Sejarah Asal Mula Huruf Kanji Jepang

Huruf Kanji adalah salah satu macam huruf yang bersejarah paling lama dan paling banyak pemakainya di dunia. Lahirnya huruf Kanji tidak hanya mendorong maju perkembangan kebudayaan Tiongkok, tapi juga menimbulkan pengaruh menjangkau jauh terhadap perkembangan kebudayaan dunia.


Huruf Kanji adalah salah satu macam huruf yang bersejarah paling lama dan paling banyak pemakainya di dunia. Lahirnya huruf Kanji tidak hanya mendorong maju perkembangan kebudayaan Tiongkok, tapi juga menimbulkan pengaruh menjangkau jauh terhadap perkembangan kebudayaan dunia.
Di petilasan Banpo yang bersejarah 6000 tahun ditemukan 50 lebih tanda goresan. Tanda-tanda itu mempunyai ciri khas sebagai aksara yang singkat karena tanda-tanda goresan itu tampak rapi dan teratur.

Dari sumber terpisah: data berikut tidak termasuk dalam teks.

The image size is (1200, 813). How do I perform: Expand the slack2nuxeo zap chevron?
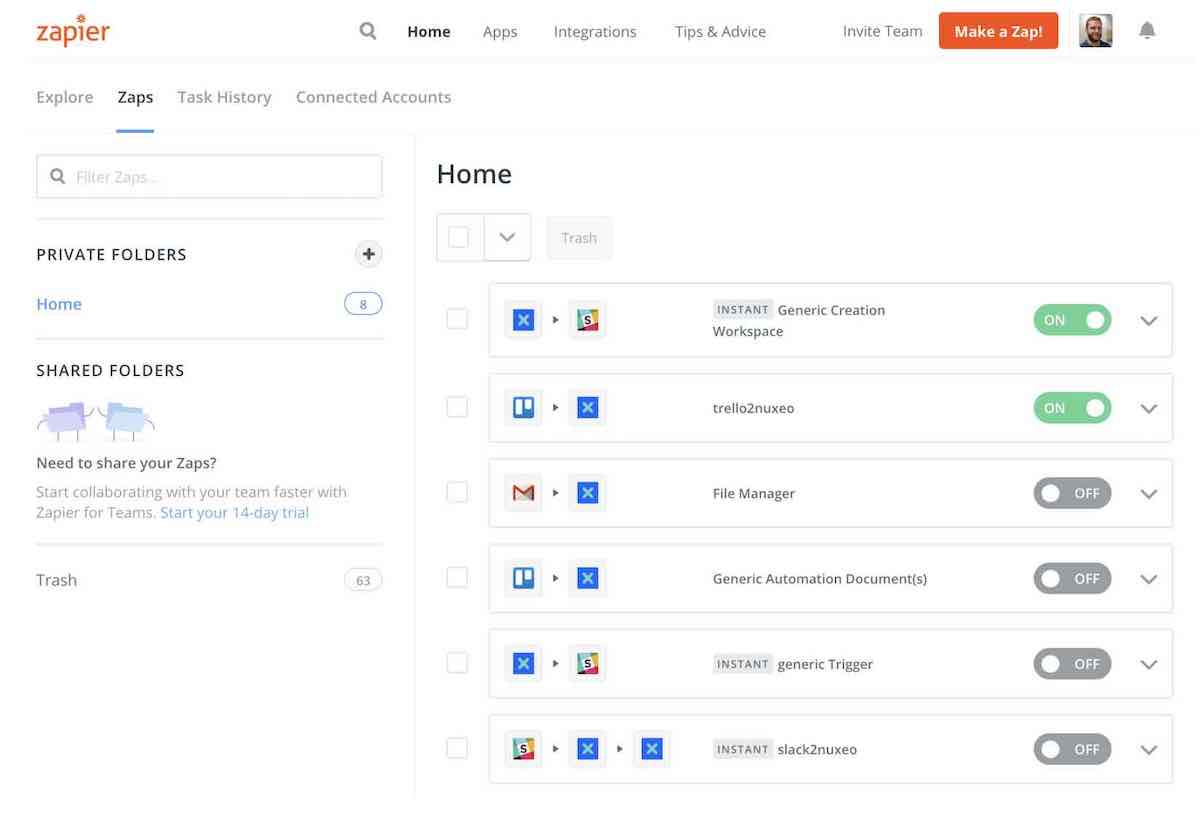point(1149,750)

Menurut para sarjana, huruf Kanji terbentuk pada Dinasti Shang abad ke-16 Sebelum Masehi. Menurut hasil survei arkeologis, jauh pada masa awal Dinasti Shang, peradaban Tiongkok telah berkembang sampai taraf yang cukup tinggi dengan salah satu lambangnya ialah munculnya Jiaguwen atau aksara di batok kura-kura dan tulang binatang, yang merupakan huruf zaman kuno Tiongkok. Menurut catatan sejarah, pada Dinasti Shang, raja mengadakan upacara tenung sebelum melakukan sesuatu hal yang penting. Batok kura-kura dan tulang binatang adalah alat yang digunakan dalam upacara penenungan.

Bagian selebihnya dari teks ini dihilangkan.